I do try to wait to be asked though. When we were sorting out our new home we found we had a neighbour who began every conversation with ‘I don’t want to give you no advice, but…’ and then proceeded to not only give us his advice, but also his opinion that, as feeble creatures etiolated by life in London, we would be doomed to failure in any practical pursuit. In fairness, we were so energized by fury that we proved him entirely wrong. Perhaps a positive result, but it was a salutary lesson in when to keep my mouth shut. I remember all too well how we planned to hit him with a spade and hide him in the concrete foundations for my Albion…

Solicited advice is another matter and I am happy to help provided I can and have the time. Mostly it is a fair exchange: I get the rosy glow of having helped out (this, I confess, is greatly helped by a thank you), the questioner remembers me as a decent and helpful artist and none of this hurts my reputation. In fact, if I check why people are buying prints, visiting me or taking a class, I often discover it is because I’m thought of as that supportive, kind person who makes good prints. Taa daa, a result the meanest bean counter would appreciate.
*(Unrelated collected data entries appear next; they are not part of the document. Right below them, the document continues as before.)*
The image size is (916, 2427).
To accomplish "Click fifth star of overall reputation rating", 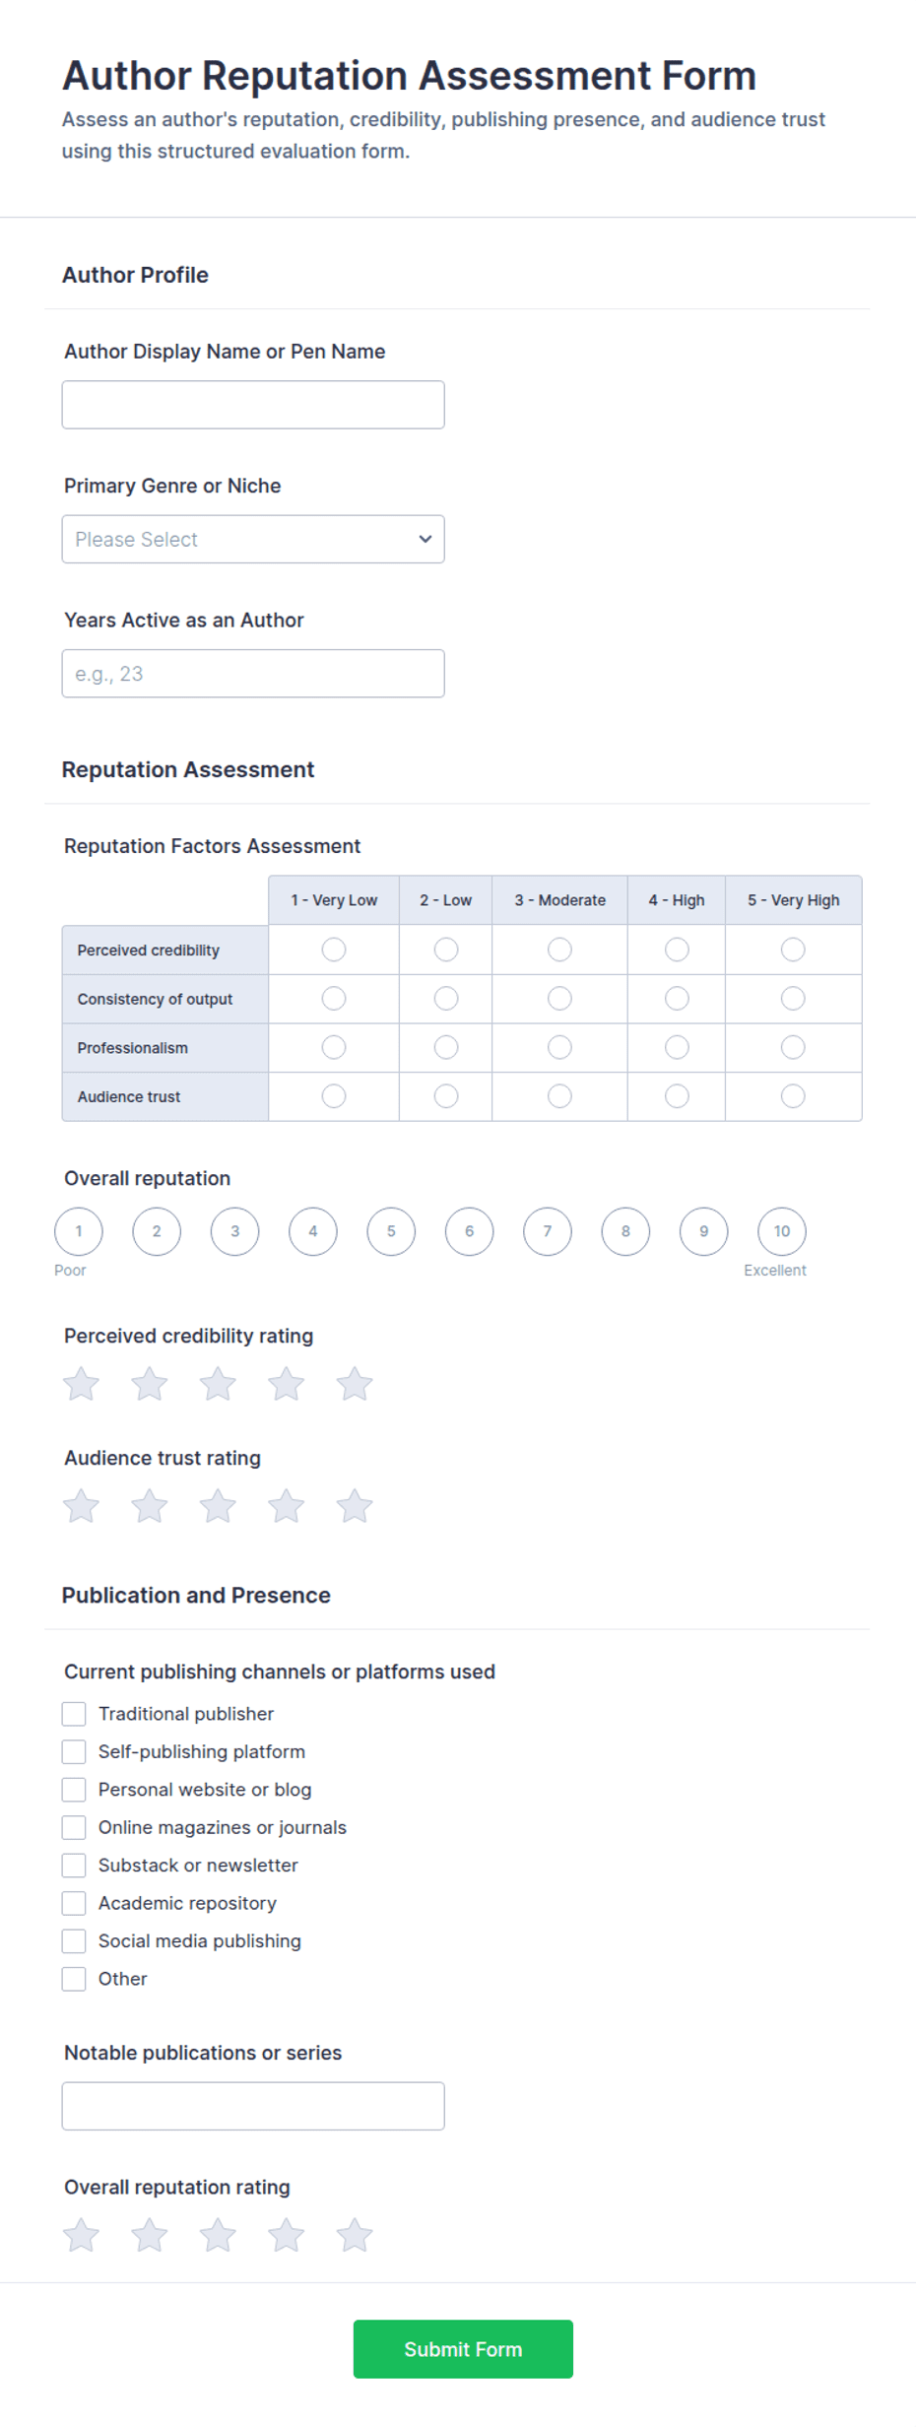I will [355, 2235].
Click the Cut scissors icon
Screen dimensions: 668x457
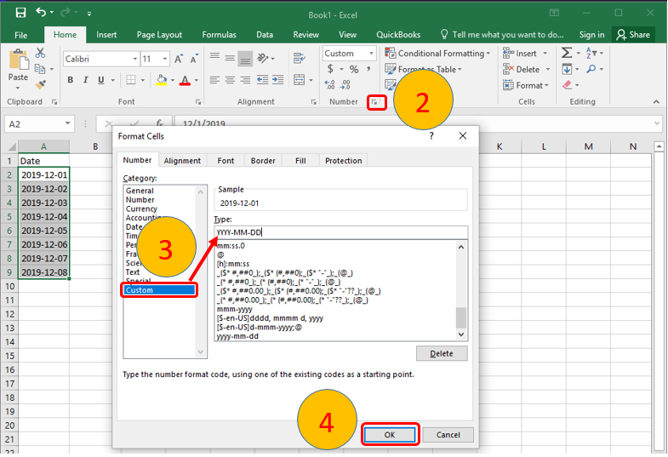point(40,54)
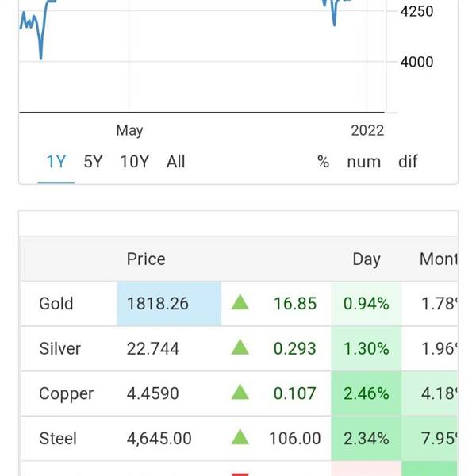Sort table by Day column header
The height and width of the screenshot is (476, 476).
tap(366, 259)
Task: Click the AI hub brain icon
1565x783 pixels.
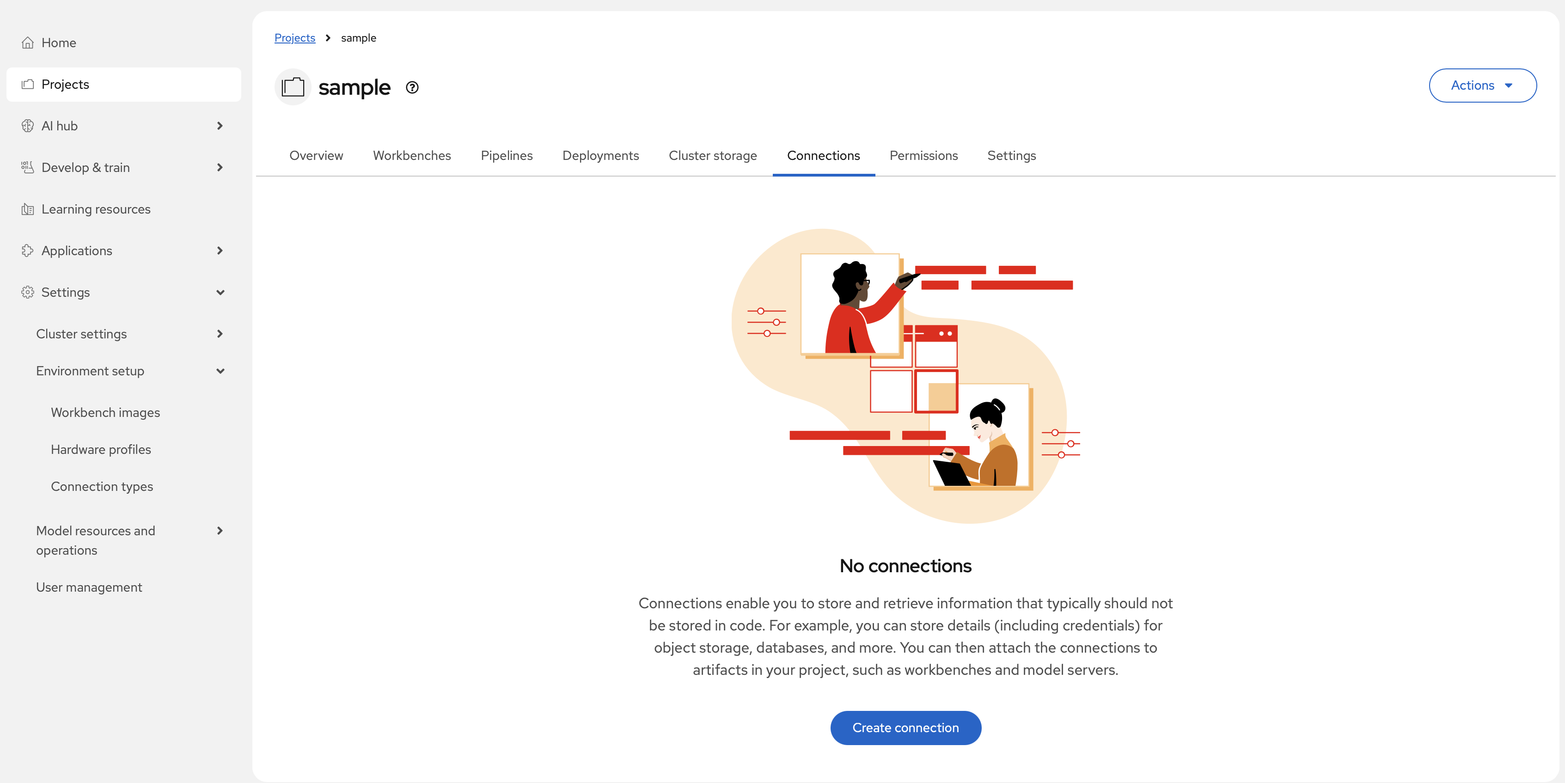Action: [27, 126]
However there are times when I say no. I don’t like doing it. In fact I can probably guarantee that for every half hour spent fuming at my refusal, I will have had an hour of squirming guilt in the style of Alan Bennett. The refusals happen when I’m asked to advise on how to teach my branch of printmaking rather than how to print (nobody enjoys shooting themselves in the foot), or if I’m asked to advise when the person has been learning with another teacher who should, in my opinion, be their first port of call. Reasonable eh? But it does upset some.

As yet nobody I have refused to help has come back to say ‘Fair enough, thanks for taking the time to explain yourself’, but a few have taken the trouble come back to be cross. I take the opposing view and make a point of responding positively to people who turn me down. A quick message of friendly thanks and wishing them well is actually very cathartic for me and I’m comfortable approaching them again if needed. Oh and it’s probably nicer for them too. A little win-win in the face of disappointment if you choose to see things that way.

So I will carry on helping where I can, though I may ask to publish and answer questions through my Facebook page as a way of broadening my audience while helping out if demand increases. But, unlike our neighbour, I promise not to throw in any nasty comments on your upbringing. I have no wish to end up under anyone else’s Albion…

Author: Laura

Laura Boswell is a printmaker working exclusively with linocut and traditional Japanese woodblock printing. She has a degree in Art History/Visual Art from the University of Wales, Aberystwyth and has been elected to the Royal Society of Painter Printmakers.

2 thoughts on “Give and Take”

  1. Brilliant, brilliant…I totally agree. I think for me it was when someone appeared at the door of my studio saying that they wanted to finish a print that they had made at a ‘local’ printmaking facility on a workshop and had been advised by the tutor that I would give them a squirt of ink, extraordinary! I politely wrapped some up in greaseproof and hope that one day they might join one of my classes. We all have these stories I am sure and politeness is all. Great post.